- Listing

____

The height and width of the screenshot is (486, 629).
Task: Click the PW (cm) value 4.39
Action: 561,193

____

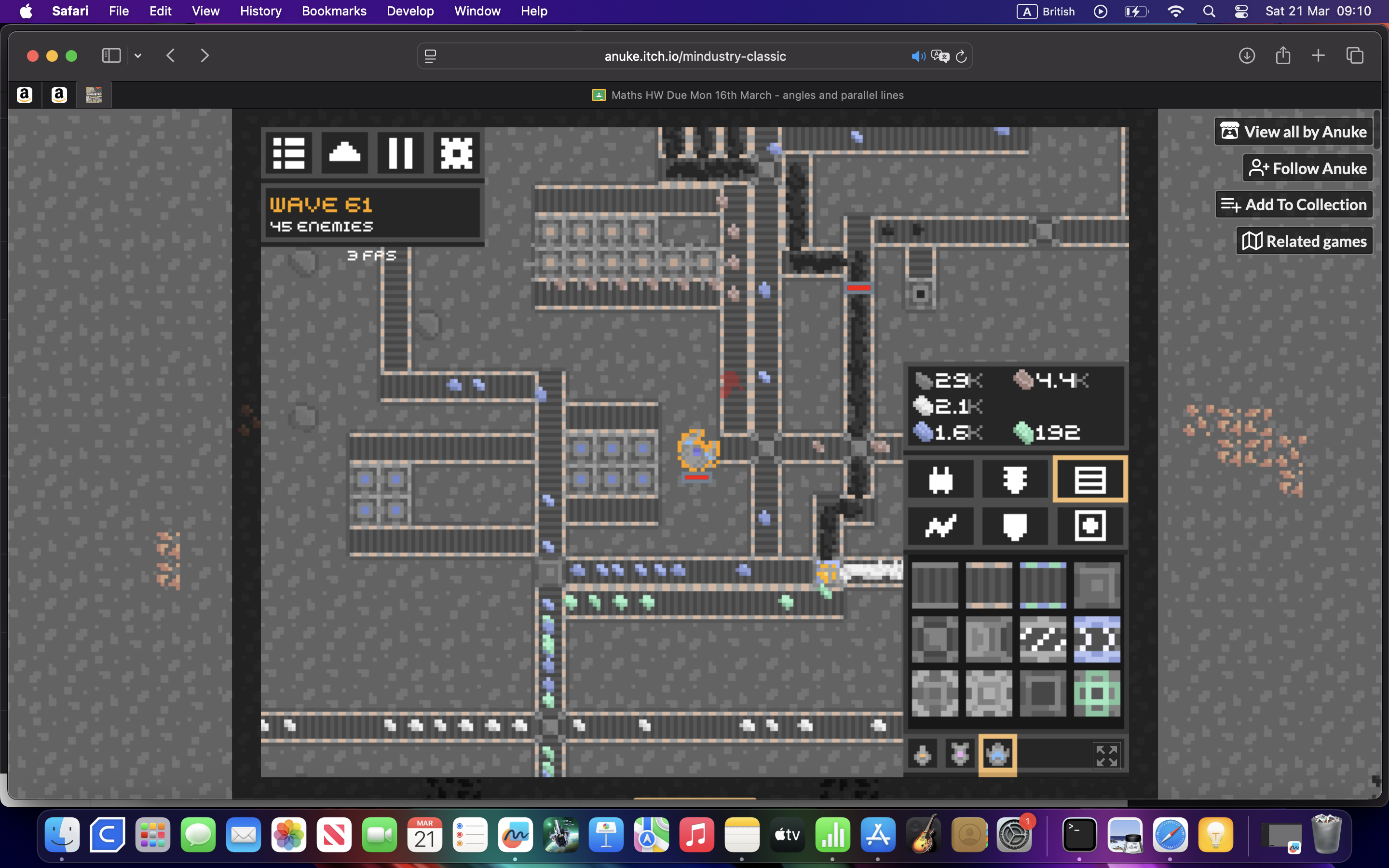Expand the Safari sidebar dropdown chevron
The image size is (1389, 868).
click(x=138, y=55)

____

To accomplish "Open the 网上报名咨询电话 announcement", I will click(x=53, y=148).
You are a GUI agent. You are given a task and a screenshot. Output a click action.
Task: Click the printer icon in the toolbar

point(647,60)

____

- Work to complete
Reproduce the lines of the listing verbatim, starting at the line that contains "You are a GUI" and ending at the line that contains "point(647,60)", with both of those lines included.

- Solved problem
You are a GUI agent. You are given a task and a screenshot. Output a click action.
Task: Click the printer icon in the toolbar

point(647,60)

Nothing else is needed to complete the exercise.